Ayacucho. Peruanische Geschichte auf Schritt und Tritt

Den meisten Peruanern ist die Andenstadt Ayacucho vor allem wegen ihrer Feierlichkeiten zur Semana Santa (Ostern) bekannt, wenn in den Bergen rund um die Stadt das Leben Jesus Christus‘ aufwendig inszeniert und nachgespielt wird. Die religiöse Verankerung Ayacuchos lässt sich nicht verleugnen, findet sich doch an fast jeder Ecke der Stadt eine Kirche. Ich musste bei diesem Thema an einen peruanischen Film denken, den ich einmal bei der Berlinale 2014 gesehen hatte und der gut in einem Andendorf rund um Ayacucho spielen könnte: „Madeinusa“ von Claudia Llosa

In Ayacucho nahm jedoch auch die maoistische Terrororganisation „Leuchtender Pfad“ (Sendero Luminoso) ihren Anfang, denn ihr Begründer Abimael Guzmán war Professor für Philosophie an der hiesigen Universität gewesen und hatte dort erste Mitstreiter unter seinen Studenten rekrutieren können. Ich besuchte, um etwas mehr über diese Organisation zu erfahren, das Museo de la Memoria (Museum der Erinnerung), das sich den Opfern des „Leuchtenden Pfades“ widmet und vom Verein ANFASEP (Asociación Nacional de Familiares de Secuestrados, Detenidos y Desaparecidos del Perú – Nationalverband der Angehörigen von Entführten, Verhafteten und Verschwundenen Perus) betrieben wird. Schon in einigen Gesprächen mit Peruanern war ich immer wieder auf dieses Thema gestoßen und es gab keinen, der mir nicht erzählte, dass er oder jemand in der Familie aufgrund des Terrorismus‘ in den 80ern und 90ern und der dazukommenden Wirtschaftskrise das Land verlassen oder zumindest aus den Bergen fortgegangen sei. Wer sich mehr zu diesem Thema belesen will, dem kann ich den Artikel zum „Leuchtenden Pfad“ im „GEO Special Peru und Bolivien“ empfehlen. Der Artikel ist zwar schon etwas älter, das tut aber nichts zur Sache. Bis heute ist die Organisation aktiv, wie man z. B. in diesem FAZ-Artikel vom August letzten Jahres nachlesen kann: „Der Sklavenstaat von Genosse José„.

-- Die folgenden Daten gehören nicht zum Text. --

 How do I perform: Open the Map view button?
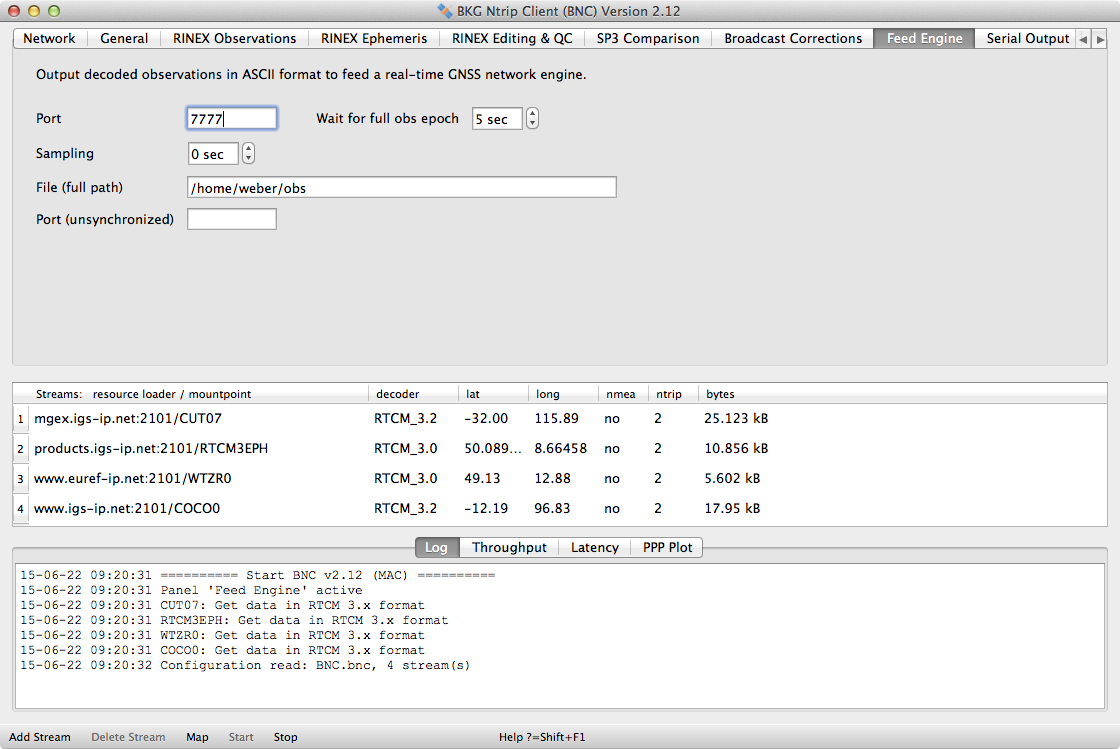(197, 737)
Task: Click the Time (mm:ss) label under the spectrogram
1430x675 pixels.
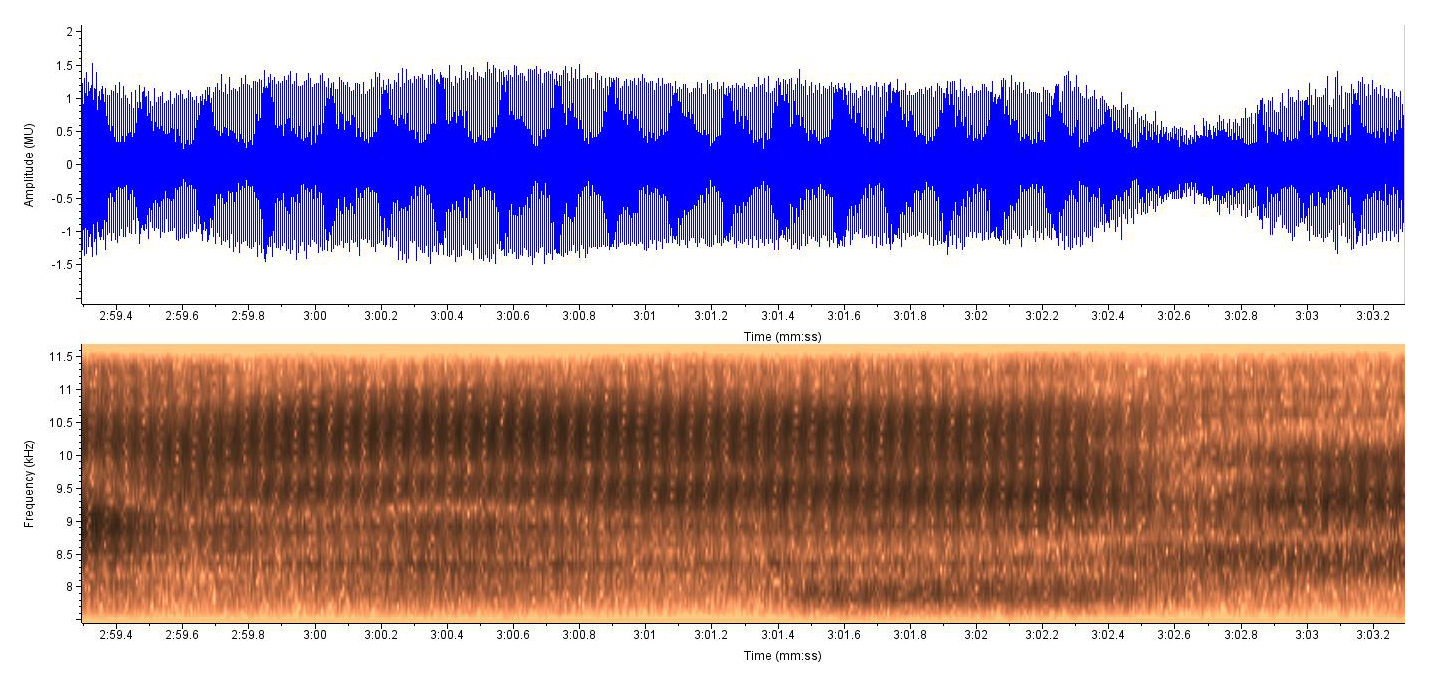Action: click(x=782, y=656)
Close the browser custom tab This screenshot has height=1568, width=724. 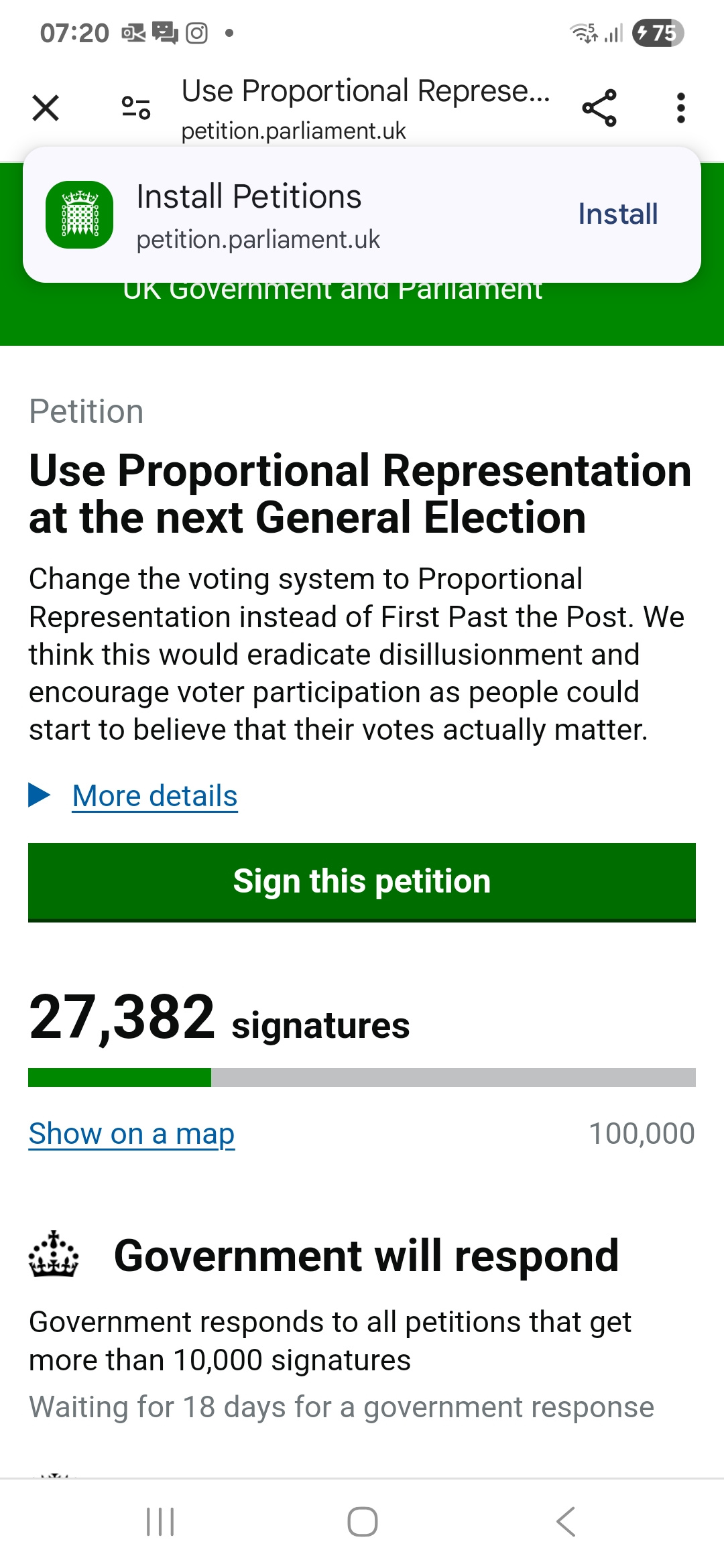[x=46, y=108]
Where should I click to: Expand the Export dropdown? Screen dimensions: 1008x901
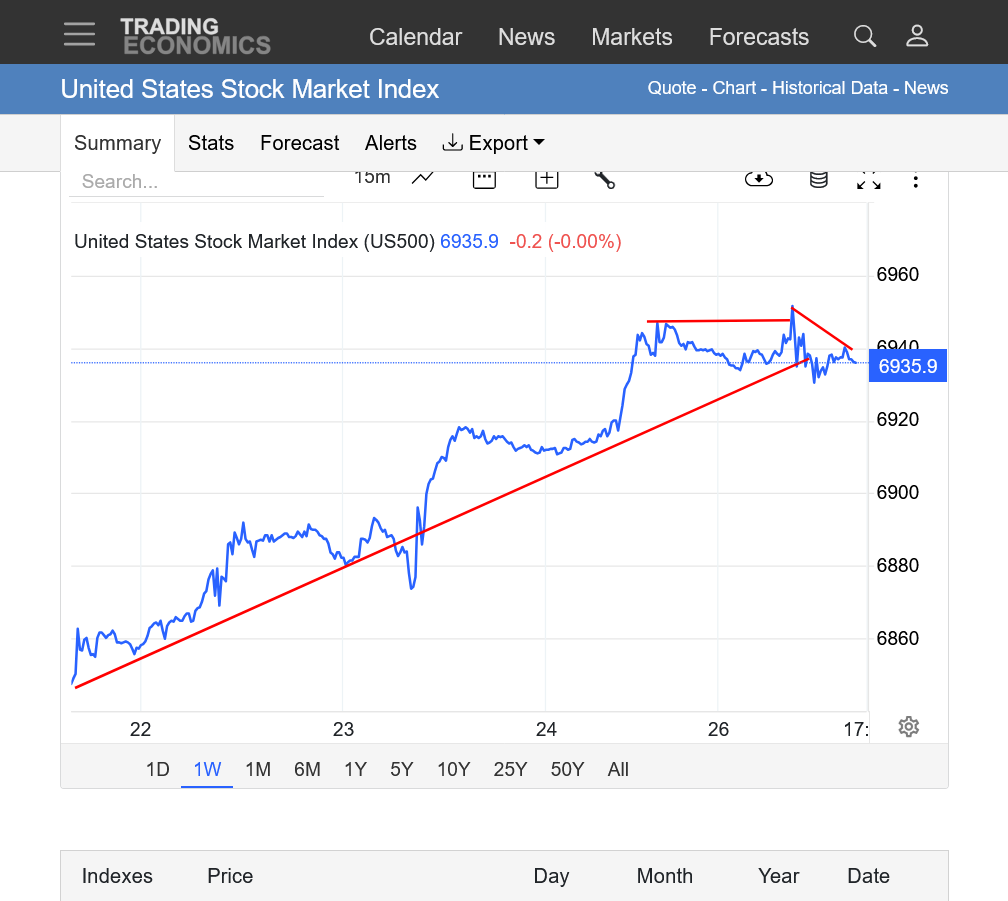tap(494, 143)
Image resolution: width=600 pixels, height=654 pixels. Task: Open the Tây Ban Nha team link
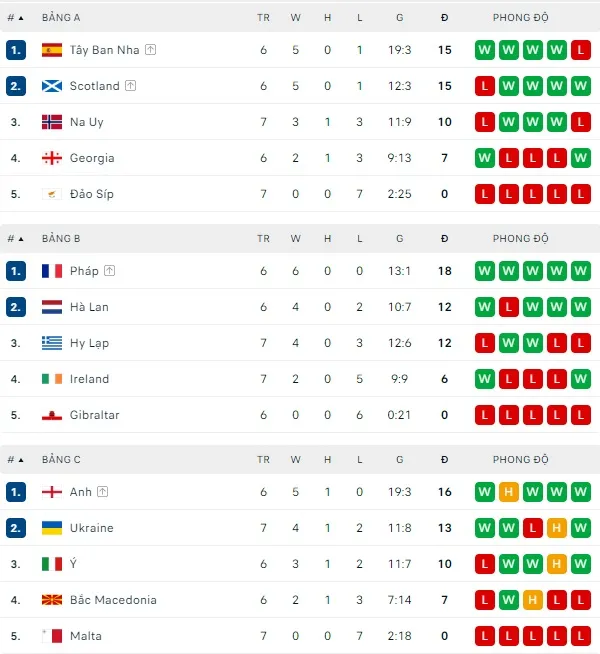click(x=105, y=50)
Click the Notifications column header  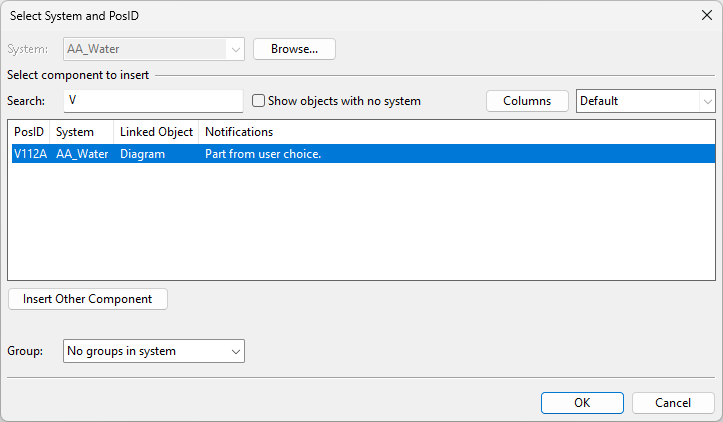point(239,132)
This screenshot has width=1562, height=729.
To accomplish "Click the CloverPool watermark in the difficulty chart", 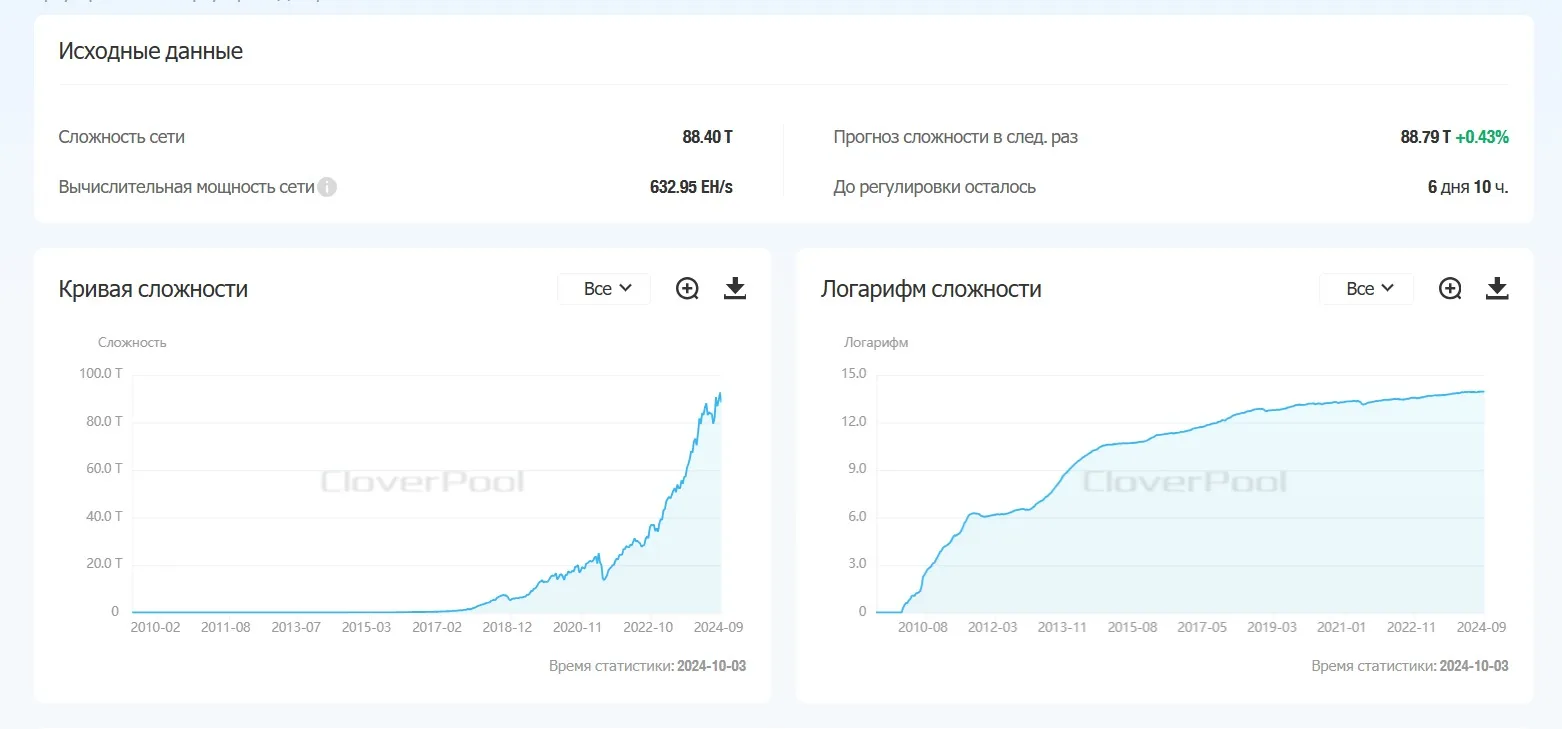I will coord(422,482).
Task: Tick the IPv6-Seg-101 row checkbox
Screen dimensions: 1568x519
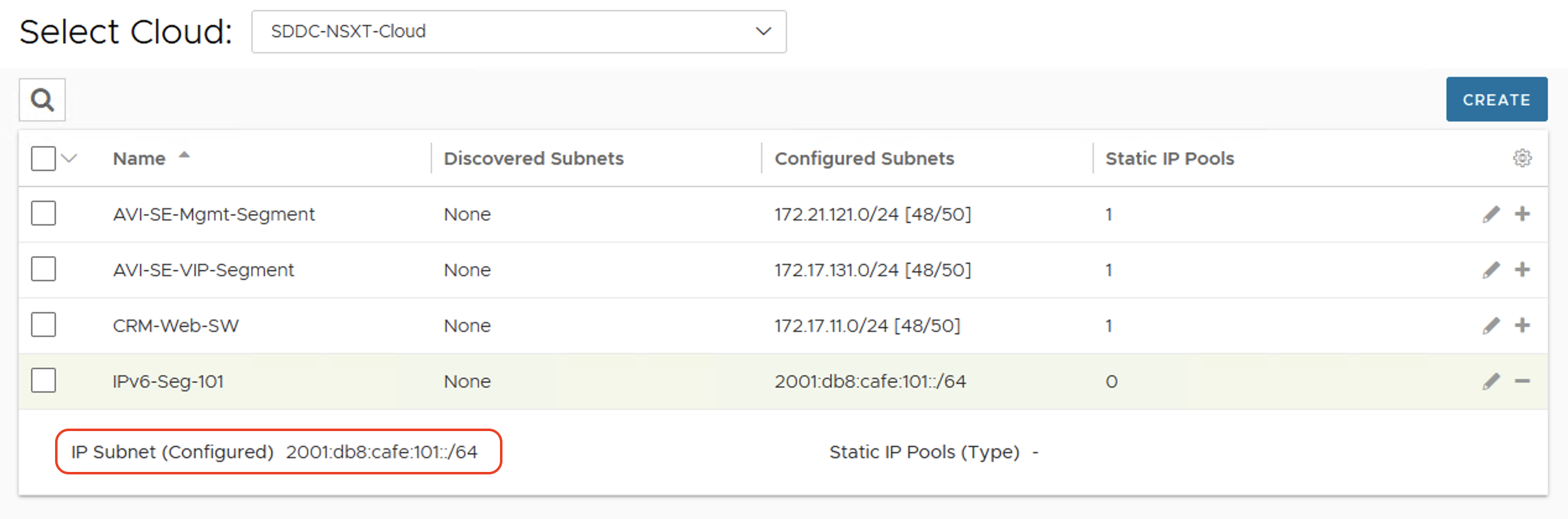Action: [43, 380]
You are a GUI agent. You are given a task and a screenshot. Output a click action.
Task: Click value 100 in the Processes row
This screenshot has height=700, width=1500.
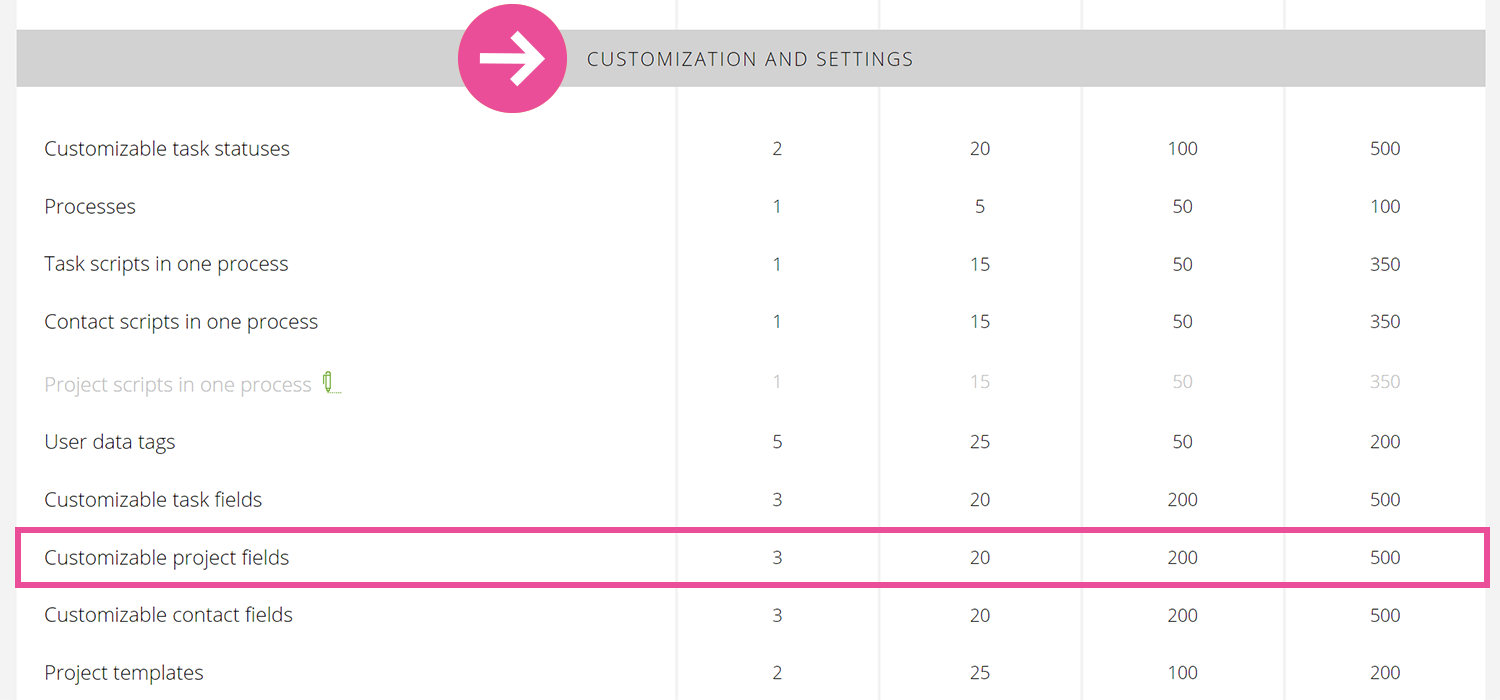click(x=1385, y=207)
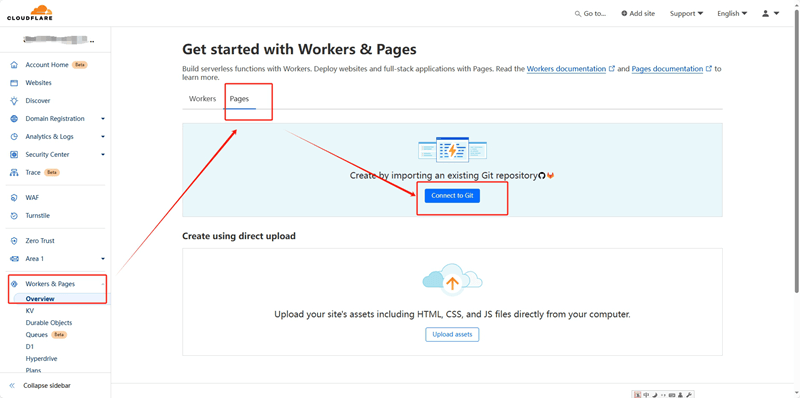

Am zweiten Tag in Ayacucho wollte ich eine weitere Reise in die Vergangenheit der Region unternehmen und raus in die Umgebung fahren: Zunächst besichtigte ich eine Ausgrabungsstätte der Wari, einer prä-inkaischen Kultur, deren Überreste mitten in einer trockenen, bizarren Kakteenlandschaft lagen.

Von der Wari-Ausgrabungsstätte aus schnappte ich einen weiteren Minibus, um ins Dörfchen Quinua zu fahren, von wo es nur ein 20-minütiger Fußmarsch bis zum Denkmal der Pampas de Ayacucho war. Das Denkmal, ein weißer Obelisk, war bereits von Weitem zu sehen und war umringt von einer großen peruanischen Touristengruppe, die alle, so wie ich, einmal hinaufsteigen und den Blick in die Umgebung genießen wollten. Der Obelisk erinnert an die Schlacht bei Ayacucho am 9. Dezember 1824, bei der die Spanier den Peruanern unterlagen und somit die Unabhängigkeit Perus besiegelt wurde. Auf dem Weg zurück nach Quinua schaute ich in einige kleine Läden und Künstlerhöfe hinein. Hier, in weißen Häuschen entlang einer gepflasterten Straße, werden Keramikarbeiten, wie z. B. Figuren oder Minikirchen, gefertigt, die man sich einer andinen Tradition zufolge als Glücksbringer auf’s Dach stellt. Aus Cuzco und Umgebung waren mir noch die Tonarbeiten der von zwei Stieren flankierten Kreuze (Torito de Pucará) in Erinnerung geblieben, die sich die Bevölkerung ebenso als Glücksbringer auf’s Dach stellte. Ayacucho selbst hatte übrigens auch eine typische Handarbeit aufzuweisen, so genannte retablos. Das sind bunt bemalte Flügelaltare aus Holz, in deren Inneren mit Schnitzereien Szenen des kirchlichen oder alltäglichen Lebens dargestellt sind. Davon konnte ich mir einige im kostenlosen Volkskunstmuseum (Museo de Arte Popular) anschauen.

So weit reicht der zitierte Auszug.